There are a set of tropes designers use to critique, principles that are ingrained from the first days of design school. Some of the more repeated rules include, never stretch type, more than two fonts are yucky, gradients are bad and of course kerning, the kerning is always bad. Designers, myself included, make sport of hunting for, and pointing out these kinds of mistakes. Examples of these design no-nos can consistently be found in work done for local small businesses and self-employed folks. As an exercise, critiquing is fun and often useful, but too often when designers find the weight of the missteps too egregious, they advocate for taking the next logical step; fixing stuff. Being ugly and working are not mutually exclusive. It is possible that something is aesthetically distasteful but does its job. Design is concerned with solving problems. Ugly is not a design problem.

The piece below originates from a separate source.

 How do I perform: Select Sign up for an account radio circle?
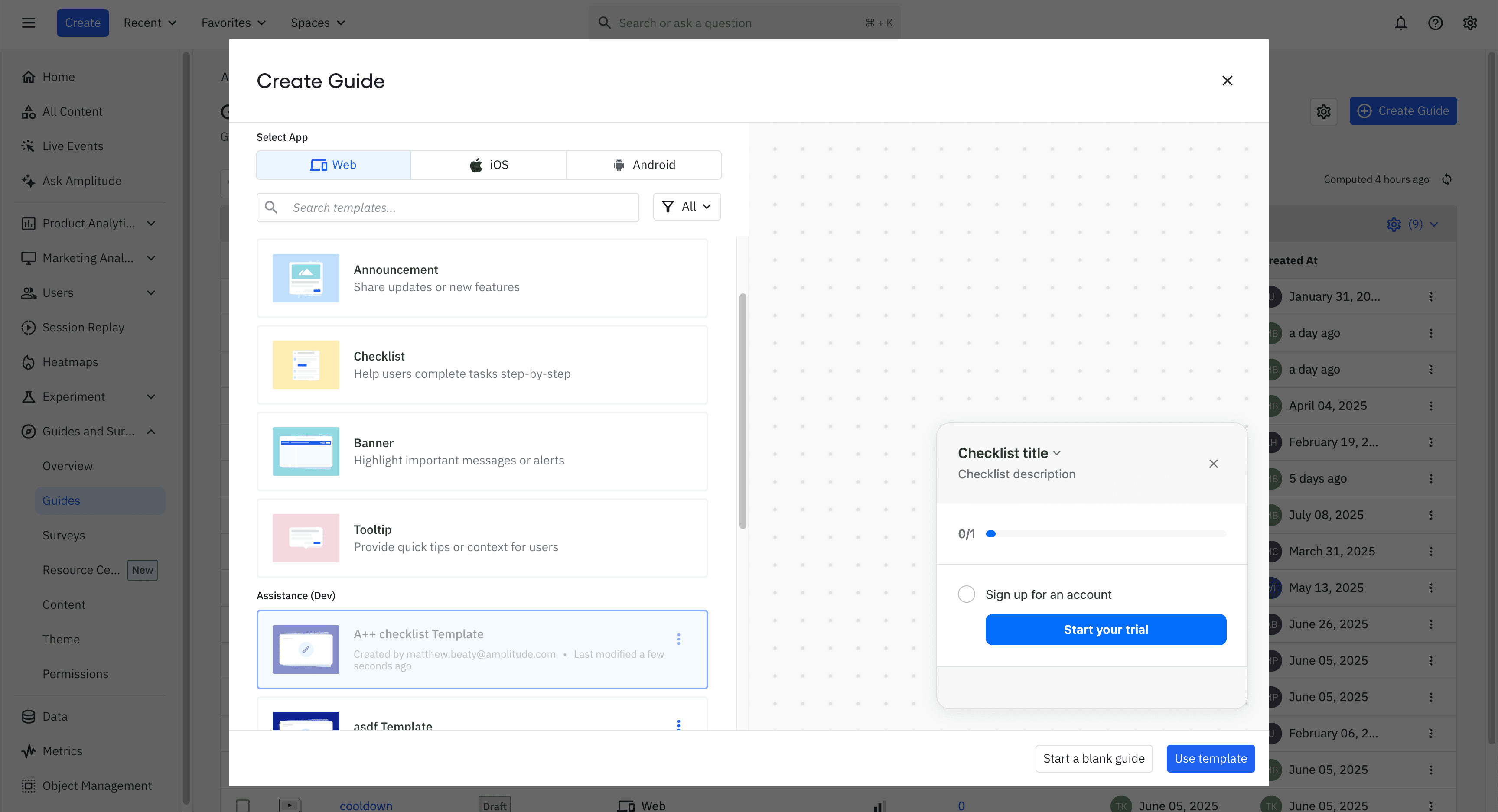coord(966,594)
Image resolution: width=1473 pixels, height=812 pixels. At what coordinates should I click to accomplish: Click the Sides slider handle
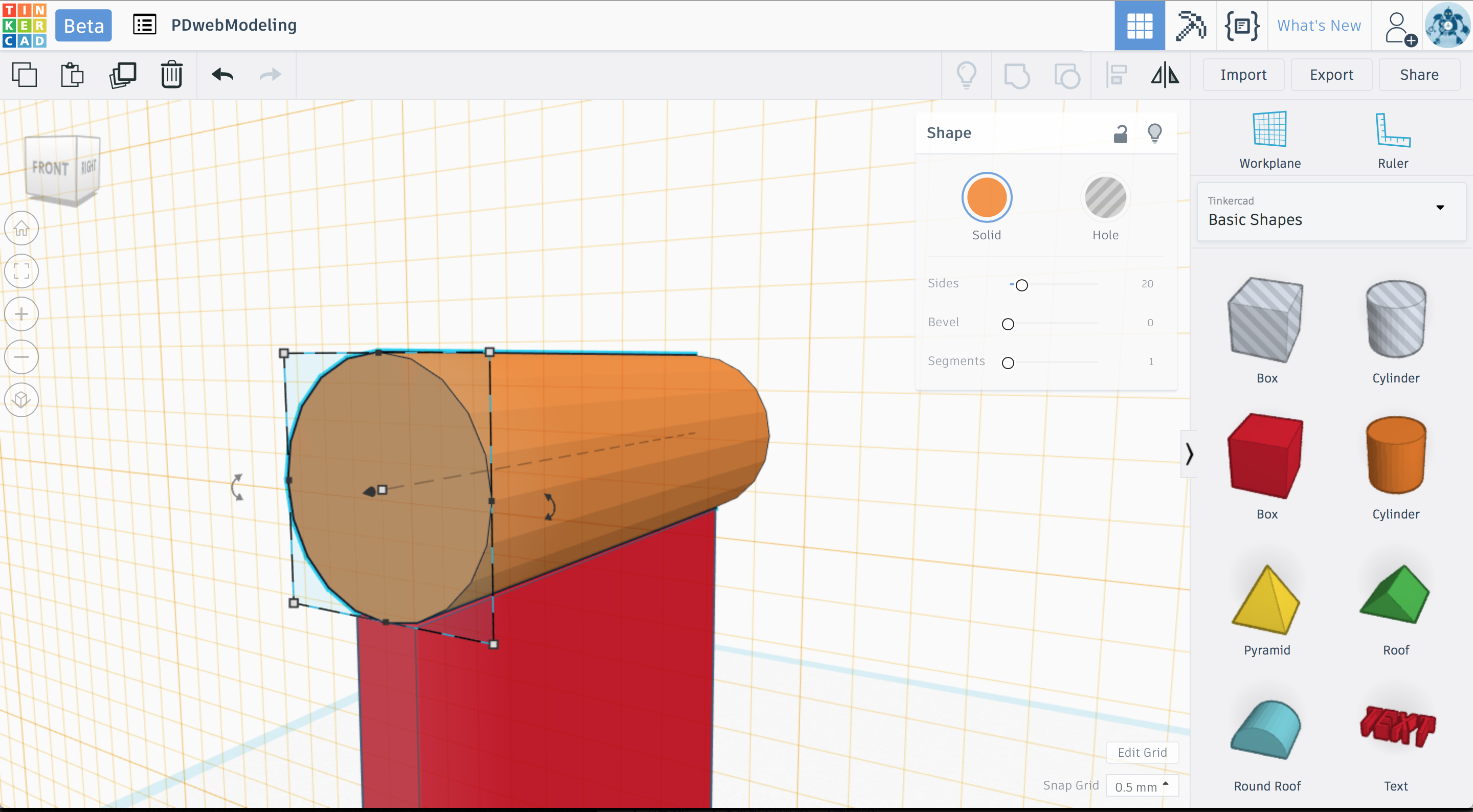[x=1021, y=285]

Image Jo’s Cup-O-Joe. Jo’s coffee shop has been in business for 20 years and has made a good living for her and her family. She has used the same amateur logo since day one. Jo, would be the first to tell you the logo is pretty crappy, but it also does its job and everybody in town recognizes it. It’s on the sign in front of the shop, on the jerseys for the little league team she sponsors and in the ads they run in the college newspaper. Jo plans to run the business until she retires. She has no ambition to franchise or expand. Objectively any changes to the logo would be an improvement, but to what end? Jo doesn’t have a problem that needs to be solved, she just has an ugly logo. There is nothing here to fix. In Jo’s example, graphic designers missed the boat, let the ugly thing live.
I am not advocating for bad design. If the design is bad enough that it is broken, certainly fix it. I am advocating that we stop conflating ugly with broken. I am advocating that we help people before they settle for cheap, quick, poorly designed things. Ugly is the only option for some people. If you’re looking for problems to solve you can start there.